Today, RHEL 9 mockbuild broke in osbuild CI. Basically, when mock
was being installed, a lot of packages were updated, and during these updates, ssh connection dropped and couldn't be established again.
Earlier this week, a mass RHEL 9 rebuild happened. As RHEL 9 is still in devel, this can break backward compatibility and updates.
Also earlier this week, we redeployed composer.osbuild.org. There was kinda big change for the official RHEL 9 guest images - we now build them using v2 manifests (so basically the whole definition was rewritten from scratch).
Our CI runs guest images in AWS (ec2 images are not yet available in RHEL 9). Yes, we build them on composer.osbuild.org. Yes, these are the images from the previous paragraph.
My first assumption was that the mass rebuild indeed broke updates. As it doesn't make much sense to care about older RHEL 9 content, the best fix is to just update our images that Schutzbot uses.
So we indeed tried that with Jakub. Unfortunately, we couldn't ssh into EC2 instances booted from these images. Shortly after that, I discovered that these images are not booting.
"OMFG, I think we broke something with the v1->v2 manifest migration." Yeah, I panicked a little (j/k, I panicked a lot), declared our new image definitions for RHEL 9 broken, spammed several people, and left my computer because I sadly had some errands.

* _Information shown_:

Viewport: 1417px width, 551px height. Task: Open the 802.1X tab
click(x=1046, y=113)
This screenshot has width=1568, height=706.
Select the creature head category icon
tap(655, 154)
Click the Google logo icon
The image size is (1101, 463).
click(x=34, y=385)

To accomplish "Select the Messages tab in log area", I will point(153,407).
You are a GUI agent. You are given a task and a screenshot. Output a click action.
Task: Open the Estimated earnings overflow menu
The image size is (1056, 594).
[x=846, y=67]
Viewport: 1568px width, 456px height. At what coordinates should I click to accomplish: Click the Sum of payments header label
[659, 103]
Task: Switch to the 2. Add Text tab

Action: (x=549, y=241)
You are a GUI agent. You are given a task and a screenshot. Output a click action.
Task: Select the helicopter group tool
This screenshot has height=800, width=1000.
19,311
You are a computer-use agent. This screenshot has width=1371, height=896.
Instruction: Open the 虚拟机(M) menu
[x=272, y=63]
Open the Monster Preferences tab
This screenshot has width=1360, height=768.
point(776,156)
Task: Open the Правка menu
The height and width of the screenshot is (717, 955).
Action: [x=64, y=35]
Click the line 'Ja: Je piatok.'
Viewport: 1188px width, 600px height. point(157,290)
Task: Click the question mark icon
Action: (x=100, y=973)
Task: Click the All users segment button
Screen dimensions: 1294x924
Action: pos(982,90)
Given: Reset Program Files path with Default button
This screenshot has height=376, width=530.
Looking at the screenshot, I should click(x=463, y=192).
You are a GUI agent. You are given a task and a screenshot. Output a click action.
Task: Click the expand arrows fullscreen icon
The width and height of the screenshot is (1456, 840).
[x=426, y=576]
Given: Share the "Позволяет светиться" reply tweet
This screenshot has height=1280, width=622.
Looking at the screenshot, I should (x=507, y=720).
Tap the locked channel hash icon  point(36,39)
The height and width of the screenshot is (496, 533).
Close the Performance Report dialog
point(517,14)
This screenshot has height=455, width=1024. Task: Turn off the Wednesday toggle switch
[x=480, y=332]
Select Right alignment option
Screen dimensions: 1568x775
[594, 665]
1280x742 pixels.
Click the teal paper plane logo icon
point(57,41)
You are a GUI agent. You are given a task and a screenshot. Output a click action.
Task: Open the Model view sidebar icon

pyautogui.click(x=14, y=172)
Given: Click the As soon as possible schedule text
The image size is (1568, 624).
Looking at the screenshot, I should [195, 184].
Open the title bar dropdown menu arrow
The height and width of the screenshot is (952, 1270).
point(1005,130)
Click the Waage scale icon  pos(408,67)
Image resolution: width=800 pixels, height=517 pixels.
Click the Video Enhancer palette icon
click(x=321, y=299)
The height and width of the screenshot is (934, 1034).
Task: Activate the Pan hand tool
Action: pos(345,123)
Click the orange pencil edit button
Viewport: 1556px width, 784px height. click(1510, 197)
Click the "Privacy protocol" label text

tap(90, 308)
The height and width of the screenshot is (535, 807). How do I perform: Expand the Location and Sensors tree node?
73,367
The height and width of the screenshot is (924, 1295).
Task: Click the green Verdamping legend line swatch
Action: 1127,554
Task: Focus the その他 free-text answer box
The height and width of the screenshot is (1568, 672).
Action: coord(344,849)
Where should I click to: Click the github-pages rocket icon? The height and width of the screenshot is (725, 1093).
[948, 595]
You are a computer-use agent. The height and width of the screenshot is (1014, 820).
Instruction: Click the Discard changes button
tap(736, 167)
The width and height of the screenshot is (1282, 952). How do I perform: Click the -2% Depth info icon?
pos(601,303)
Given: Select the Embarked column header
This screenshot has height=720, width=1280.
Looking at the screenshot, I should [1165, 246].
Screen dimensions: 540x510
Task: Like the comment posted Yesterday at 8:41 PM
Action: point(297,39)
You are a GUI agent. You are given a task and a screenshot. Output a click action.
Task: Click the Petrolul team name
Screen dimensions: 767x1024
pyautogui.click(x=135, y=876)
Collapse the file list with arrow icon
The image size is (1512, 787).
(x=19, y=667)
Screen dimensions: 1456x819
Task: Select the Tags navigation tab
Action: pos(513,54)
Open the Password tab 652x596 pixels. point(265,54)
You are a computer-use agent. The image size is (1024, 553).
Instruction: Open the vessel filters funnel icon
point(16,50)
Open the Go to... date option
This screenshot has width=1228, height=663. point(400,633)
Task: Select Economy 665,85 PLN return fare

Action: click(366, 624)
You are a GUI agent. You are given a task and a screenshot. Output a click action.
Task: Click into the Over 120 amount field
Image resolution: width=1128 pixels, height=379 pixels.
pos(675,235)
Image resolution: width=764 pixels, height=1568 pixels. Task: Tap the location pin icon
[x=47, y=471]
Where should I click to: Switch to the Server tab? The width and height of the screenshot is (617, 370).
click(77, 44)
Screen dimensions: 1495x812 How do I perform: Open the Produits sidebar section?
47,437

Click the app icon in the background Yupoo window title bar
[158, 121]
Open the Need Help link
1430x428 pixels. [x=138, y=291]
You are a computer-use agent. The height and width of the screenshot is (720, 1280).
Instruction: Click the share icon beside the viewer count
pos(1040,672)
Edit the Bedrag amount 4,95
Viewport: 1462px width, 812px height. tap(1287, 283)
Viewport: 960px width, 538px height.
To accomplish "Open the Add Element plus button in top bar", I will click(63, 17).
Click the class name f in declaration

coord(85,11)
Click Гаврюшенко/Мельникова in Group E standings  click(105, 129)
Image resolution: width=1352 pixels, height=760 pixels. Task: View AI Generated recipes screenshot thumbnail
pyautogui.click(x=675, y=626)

* _The tasks_:
[a] Answer each question from the account of the RHEL 9 CI breakage:
(i) What was redeployed earlier in the week?
(ii) In which cloud does the CI run its guest images?
(iii) With whom did the writer try updating the images that Schutzbot uses?
[b] In the account of the RHEL 9 CI breakage, list every action the writer reports after suspecting that the v1->v2 manifest migration broke something.
[c] Proceed with the account of the RHEL 9 CI breakage from the point where it stops.

* _Written responses_:
[a]
(i) composer.osbuild.org
(ii) AWS
(iii) Jakub

[b]
- Panicked (a lot)
- Declared the new image definitions for RHEL 9 broken
- Spammed several people
- Left the computer to run errands

[c]
The things got even weirder some after that because Christian tried booting the latest RHEL 9 images and they worked fine for him…
After I read the message from Christian, I started to think what we are doing differently in EC2. Then I realized the whole truth: We uploaded qcow2 images into EC2! But it doesn't work that way! EC2 cannot consume qcow2! We always (conditions apply) have to use raw images! So I tried converting the qcow2 into raw and uploading it, and voila - the image happily booted!
So the images are still bootable and we are fine. \o/ I just forgot one step. Sorry.
Narrator: This wasn't the end though.
Unfortunately, even when the image booted, it failed to install s3cmd
. s3cmd
isn't available in RHEL 9 so we have to install it from our private copr. The important thing is that s3cmd
requires python-magic
. Because python-magic
is also not available in RHEL 9, it also lives in our internal COPR.
However, after the update, we weren't able to install s3cmd
because python-file-magic
was already installed and it conflicts with python-magic
.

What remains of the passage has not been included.